AVAILABLE DATA section start

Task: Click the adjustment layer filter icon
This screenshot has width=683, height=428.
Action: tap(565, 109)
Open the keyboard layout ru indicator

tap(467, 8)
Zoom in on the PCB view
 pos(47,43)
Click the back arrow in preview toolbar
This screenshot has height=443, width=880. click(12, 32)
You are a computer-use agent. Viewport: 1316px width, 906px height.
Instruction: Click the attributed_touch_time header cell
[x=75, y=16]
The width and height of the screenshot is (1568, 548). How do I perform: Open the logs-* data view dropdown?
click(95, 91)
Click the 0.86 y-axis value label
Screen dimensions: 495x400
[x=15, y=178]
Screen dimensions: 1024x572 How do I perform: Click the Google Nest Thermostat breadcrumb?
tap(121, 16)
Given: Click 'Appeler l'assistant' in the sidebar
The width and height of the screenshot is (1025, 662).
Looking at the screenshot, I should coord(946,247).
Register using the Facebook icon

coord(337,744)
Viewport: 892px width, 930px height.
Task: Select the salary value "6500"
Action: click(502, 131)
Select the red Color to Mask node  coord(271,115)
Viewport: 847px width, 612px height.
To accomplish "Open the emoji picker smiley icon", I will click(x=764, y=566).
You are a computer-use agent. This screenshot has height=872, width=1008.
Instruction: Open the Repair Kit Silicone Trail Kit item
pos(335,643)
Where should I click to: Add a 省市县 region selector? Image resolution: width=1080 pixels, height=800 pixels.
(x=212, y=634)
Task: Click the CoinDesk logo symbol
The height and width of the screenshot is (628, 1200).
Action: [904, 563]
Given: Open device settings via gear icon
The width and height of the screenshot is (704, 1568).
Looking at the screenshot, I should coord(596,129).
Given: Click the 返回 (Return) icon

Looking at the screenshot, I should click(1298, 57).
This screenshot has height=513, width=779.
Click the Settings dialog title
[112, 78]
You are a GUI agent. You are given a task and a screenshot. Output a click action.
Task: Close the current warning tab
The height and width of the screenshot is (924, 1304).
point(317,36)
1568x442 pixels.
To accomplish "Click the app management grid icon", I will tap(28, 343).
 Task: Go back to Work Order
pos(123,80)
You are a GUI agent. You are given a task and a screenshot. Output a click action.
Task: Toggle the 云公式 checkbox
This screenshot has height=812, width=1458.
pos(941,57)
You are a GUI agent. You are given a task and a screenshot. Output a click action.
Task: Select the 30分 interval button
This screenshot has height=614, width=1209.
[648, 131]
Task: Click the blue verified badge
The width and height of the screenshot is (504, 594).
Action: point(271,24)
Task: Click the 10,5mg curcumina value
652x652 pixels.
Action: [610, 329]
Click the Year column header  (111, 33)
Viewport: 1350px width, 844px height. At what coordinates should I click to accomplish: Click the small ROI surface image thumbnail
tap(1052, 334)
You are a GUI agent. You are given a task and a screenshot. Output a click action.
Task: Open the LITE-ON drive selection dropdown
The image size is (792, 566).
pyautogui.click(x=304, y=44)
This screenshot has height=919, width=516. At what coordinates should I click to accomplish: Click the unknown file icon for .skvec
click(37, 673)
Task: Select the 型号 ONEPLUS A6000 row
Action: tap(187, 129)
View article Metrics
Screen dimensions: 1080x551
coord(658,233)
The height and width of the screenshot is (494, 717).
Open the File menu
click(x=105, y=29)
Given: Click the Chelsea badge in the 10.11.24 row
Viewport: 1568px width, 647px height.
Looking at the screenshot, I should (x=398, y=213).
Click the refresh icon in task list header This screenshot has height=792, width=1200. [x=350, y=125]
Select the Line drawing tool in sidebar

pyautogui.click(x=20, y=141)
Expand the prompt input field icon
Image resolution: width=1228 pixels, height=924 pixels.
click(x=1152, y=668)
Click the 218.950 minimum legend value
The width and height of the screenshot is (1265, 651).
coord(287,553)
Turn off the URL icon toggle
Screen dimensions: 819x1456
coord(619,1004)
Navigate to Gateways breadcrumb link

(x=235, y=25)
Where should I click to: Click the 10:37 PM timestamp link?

AVAILABLE DATA section end

## WHAT TO WORK ON
From the entries above, give again exactly the lines running from the line with "Given: Click the 返回 (Return) icon" to the line with "Task: Close the current warning tab"; include both of those lines.

## OUTPUT OF THE EXERCISE
Given: Click the 返回 (Return) icon

Looking at the screenshot, I should click(1298, 57).
This screenshot has height=513, width=779.
Click the Settings dialog title
[112, 78]
You are a GUI agent. You are given a task and a screenshot. Output a click action.
Task: Close the current warning tab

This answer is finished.